Fee Clause Was Broad, But Lower Court Correctly Reduced Paralegal Hourly Rates—Finding $330 Per Hour Too High.
Royalty Alliance, Inc. v. Tarsadia Hotels, Case Nos. D062537/D063402 (4th Dist., Div. 1 May 29, 2014) (unpublished) was a case where plaintiffs lost summary judgment motions challenging a developer’s retention of purchase deposits under various theories, including breach of contract/invalid liquidated damages/state securities theories with a broadly worded fees clause in the germane purchase agreements (fee clause applied “in any suit by either party against the other arising out of this contract”).

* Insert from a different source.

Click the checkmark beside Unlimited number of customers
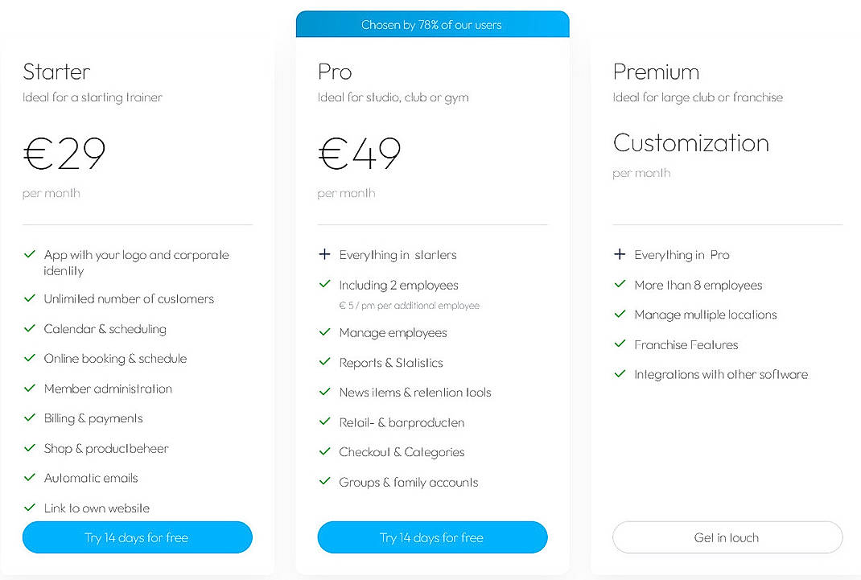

Then, the lower court awarded prevailing defendants $1,146,682 (out of requested $1,171,682) in fees, reducing only hourly paralegal rates of $330 as too high.
Plaintiffs’ appeal did not result in anything different.

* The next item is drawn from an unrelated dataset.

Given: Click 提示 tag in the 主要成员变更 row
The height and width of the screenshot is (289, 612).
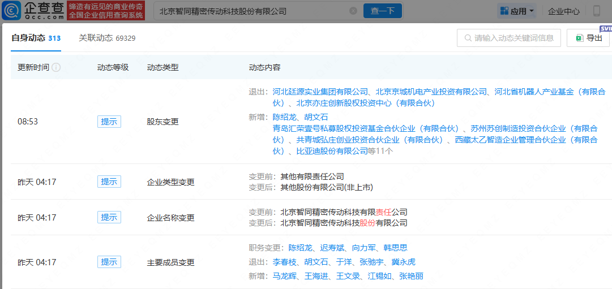Looking at the screenshot, I should 109,262.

Civil Code section 1717 justifies a fee award because defendants defeated an argument that the contract was invalid and unenforceable. (Yuba Cypress Housing Partners, Ltd. v. Area Developers, 98 Cal.App.4th 1077, 1082-1084 (2002).) Beyond that, the “arising out of” language in the fees was broad enough to encompass both contractual and tort (securities) claims. (Xuereb v. Marcus & Millichap, Inc., 3 Cal.App.4th 1338, 1340, 1344 (1992).) Finally, the fees were reasonable based on the substantiation and plaintiffs’ failure to meet its burden to challenge specific items once defendants made a prima facie showing the requested amount was reasonable. (Premier Medical Mgt. Systems, Inc. v. CIGA, 163 Cal.App.4th 550, 558, 564 (2008).)